----- Provided records

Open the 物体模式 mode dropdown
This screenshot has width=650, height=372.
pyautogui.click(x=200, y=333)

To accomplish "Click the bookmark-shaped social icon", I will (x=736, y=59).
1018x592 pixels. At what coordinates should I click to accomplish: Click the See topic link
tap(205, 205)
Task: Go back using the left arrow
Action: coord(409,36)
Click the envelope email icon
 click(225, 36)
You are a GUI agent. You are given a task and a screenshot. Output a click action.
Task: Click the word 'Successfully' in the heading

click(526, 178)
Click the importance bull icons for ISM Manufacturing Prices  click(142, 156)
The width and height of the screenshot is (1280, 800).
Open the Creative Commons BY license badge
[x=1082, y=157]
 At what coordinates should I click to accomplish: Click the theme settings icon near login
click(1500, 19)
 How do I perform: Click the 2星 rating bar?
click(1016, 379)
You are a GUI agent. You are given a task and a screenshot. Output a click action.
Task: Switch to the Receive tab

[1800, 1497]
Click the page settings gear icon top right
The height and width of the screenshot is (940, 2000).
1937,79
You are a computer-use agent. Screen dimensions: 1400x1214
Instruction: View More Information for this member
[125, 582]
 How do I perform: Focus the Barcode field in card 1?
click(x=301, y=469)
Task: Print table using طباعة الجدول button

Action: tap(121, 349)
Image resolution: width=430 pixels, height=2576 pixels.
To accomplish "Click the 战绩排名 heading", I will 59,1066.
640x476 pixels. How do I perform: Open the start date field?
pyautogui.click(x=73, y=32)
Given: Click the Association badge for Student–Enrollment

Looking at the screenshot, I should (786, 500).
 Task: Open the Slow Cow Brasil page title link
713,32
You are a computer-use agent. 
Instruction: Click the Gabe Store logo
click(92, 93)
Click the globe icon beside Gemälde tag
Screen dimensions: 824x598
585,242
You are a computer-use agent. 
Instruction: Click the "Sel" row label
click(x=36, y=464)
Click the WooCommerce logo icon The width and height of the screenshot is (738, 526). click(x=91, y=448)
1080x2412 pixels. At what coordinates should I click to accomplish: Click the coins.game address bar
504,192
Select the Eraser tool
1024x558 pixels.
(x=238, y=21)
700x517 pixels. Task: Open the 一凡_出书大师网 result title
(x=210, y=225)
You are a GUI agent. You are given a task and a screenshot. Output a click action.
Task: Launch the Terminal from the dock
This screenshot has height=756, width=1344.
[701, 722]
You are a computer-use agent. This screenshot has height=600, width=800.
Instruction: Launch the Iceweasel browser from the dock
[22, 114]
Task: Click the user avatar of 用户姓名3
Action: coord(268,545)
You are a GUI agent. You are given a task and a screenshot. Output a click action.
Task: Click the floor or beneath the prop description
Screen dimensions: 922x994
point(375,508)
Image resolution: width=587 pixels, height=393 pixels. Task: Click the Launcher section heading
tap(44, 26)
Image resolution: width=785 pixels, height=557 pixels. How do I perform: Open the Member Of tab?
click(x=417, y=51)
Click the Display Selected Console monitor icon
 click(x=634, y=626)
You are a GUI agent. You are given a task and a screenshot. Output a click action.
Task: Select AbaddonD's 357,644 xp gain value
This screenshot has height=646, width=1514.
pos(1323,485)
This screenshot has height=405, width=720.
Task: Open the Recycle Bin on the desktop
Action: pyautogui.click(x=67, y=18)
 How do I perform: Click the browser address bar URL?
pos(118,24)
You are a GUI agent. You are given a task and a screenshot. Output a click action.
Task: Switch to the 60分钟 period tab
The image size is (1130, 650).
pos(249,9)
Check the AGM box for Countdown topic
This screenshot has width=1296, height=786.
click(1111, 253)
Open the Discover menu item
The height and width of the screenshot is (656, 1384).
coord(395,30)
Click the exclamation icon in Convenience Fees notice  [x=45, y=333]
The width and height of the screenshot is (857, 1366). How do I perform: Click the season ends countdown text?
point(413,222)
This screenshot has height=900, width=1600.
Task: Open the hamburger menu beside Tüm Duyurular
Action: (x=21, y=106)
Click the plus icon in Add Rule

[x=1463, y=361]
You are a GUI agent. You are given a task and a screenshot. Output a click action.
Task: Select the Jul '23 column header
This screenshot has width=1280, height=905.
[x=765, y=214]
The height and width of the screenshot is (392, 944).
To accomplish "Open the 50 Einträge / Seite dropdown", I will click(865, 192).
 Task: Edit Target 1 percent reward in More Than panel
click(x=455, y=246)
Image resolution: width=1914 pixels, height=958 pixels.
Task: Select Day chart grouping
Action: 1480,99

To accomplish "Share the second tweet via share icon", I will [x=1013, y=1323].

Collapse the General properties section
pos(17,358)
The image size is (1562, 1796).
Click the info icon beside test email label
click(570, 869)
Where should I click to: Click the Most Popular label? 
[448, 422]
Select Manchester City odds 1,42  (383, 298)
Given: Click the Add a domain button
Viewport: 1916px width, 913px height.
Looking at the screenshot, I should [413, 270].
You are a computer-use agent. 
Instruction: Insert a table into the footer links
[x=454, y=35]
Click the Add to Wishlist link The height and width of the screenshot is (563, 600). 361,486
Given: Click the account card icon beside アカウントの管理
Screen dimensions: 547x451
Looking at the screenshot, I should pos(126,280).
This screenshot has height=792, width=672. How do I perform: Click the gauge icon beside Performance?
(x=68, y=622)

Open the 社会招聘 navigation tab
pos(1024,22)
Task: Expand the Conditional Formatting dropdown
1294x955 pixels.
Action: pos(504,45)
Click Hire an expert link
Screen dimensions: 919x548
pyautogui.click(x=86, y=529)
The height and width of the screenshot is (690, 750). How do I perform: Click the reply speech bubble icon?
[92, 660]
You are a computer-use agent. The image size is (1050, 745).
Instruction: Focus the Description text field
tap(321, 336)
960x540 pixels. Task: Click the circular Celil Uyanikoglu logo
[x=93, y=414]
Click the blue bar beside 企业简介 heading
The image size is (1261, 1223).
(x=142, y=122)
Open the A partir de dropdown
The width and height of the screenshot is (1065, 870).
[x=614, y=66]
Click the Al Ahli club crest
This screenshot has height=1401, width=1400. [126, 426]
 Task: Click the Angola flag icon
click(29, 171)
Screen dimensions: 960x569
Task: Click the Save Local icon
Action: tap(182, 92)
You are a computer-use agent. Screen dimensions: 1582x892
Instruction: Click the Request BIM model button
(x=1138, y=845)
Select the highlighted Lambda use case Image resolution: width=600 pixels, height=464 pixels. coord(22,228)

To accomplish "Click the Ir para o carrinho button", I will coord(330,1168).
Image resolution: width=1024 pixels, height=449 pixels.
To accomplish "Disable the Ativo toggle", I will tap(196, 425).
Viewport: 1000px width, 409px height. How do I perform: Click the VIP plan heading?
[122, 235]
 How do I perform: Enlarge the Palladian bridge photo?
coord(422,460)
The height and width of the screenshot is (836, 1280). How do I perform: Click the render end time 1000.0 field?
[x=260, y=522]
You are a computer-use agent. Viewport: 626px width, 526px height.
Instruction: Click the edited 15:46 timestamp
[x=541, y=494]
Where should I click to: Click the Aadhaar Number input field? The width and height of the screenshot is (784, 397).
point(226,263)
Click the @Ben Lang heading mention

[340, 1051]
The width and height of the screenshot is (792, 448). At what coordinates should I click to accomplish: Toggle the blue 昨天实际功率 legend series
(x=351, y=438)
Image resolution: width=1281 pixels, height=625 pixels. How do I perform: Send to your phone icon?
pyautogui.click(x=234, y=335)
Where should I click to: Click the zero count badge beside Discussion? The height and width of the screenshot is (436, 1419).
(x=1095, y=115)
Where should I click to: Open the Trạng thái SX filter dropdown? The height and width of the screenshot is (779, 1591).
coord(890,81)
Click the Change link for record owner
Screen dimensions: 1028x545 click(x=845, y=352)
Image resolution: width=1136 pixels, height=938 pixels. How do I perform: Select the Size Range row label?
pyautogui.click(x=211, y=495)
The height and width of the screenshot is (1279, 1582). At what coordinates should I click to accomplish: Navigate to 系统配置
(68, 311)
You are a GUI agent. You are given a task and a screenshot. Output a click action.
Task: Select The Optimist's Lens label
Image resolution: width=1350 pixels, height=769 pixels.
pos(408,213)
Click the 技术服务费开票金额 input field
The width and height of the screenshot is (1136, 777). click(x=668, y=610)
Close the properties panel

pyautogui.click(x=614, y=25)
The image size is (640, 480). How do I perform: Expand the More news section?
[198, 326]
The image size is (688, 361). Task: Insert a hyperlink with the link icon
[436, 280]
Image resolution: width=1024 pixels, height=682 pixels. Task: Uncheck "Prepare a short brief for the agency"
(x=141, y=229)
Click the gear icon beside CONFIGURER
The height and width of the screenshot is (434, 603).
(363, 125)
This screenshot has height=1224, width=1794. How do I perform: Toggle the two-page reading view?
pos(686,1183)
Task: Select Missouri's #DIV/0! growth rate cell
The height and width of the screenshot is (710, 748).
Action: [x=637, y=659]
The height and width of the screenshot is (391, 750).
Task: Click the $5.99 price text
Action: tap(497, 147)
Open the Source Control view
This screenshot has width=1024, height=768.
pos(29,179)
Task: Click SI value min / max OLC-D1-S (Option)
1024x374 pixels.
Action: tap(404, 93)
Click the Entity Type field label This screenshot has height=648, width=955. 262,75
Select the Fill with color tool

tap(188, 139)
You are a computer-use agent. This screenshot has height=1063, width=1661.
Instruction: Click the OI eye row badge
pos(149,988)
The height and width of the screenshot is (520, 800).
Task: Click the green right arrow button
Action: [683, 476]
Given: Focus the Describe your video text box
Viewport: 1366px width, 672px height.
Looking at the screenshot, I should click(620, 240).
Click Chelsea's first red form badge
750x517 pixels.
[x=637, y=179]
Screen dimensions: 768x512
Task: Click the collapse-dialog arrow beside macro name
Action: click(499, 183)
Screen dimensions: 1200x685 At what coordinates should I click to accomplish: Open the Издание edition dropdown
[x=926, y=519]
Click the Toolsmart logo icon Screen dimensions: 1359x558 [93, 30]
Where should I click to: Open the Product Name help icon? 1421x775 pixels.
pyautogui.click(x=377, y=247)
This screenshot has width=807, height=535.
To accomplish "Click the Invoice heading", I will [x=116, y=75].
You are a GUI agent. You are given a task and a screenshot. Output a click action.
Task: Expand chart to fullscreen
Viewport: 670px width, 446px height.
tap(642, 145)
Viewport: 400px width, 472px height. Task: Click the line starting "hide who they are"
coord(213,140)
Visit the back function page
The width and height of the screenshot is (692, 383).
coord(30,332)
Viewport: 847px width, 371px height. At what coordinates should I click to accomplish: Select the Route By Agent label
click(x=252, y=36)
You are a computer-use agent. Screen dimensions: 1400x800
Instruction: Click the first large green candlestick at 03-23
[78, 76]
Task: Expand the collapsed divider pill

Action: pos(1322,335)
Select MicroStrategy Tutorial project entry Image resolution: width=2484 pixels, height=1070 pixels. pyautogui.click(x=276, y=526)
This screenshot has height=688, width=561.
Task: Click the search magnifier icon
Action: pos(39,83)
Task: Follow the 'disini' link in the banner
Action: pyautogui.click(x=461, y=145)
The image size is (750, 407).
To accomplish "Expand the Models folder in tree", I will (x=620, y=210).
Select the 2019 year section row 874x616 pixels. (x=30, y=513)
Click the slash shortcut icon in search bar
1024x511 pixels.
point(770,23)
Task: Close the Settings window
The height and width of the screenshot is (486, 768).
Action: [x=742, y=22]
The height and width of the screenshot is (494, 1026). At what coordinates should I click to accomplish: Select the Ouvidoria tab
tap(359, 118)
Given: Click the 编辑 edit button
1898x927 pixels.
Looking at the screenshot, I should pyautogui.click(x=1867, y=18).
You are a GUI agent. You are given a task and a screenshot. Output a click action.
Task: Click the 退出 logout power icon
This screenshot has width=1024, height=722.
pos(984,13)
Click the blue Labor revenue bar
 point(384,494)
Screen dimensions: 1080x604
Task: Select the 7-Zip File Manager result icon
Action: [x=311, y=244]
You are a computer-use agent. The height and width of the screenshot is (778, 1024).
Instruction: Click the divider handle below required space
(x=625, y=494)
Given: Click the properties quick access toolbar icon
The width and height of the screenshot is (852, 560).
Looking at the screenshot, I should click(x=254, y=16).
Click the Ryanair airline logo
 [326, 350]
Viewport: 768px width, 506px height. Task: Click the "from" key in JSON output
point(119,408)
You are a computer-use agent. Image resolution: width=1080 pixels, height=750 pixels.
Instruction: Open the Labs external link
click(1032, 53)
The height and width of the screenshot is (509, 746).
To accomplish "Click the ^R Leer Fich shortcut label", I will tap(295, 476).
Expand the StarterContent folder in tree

----------

(Required work)
The answer must consist of every line from the data that contains the word "shortcut".

(Reply)
Click the slash shortcut icon in search bar
To accomplish "Click the ^R Leer Fich shortcut label", I will tap(295, 476).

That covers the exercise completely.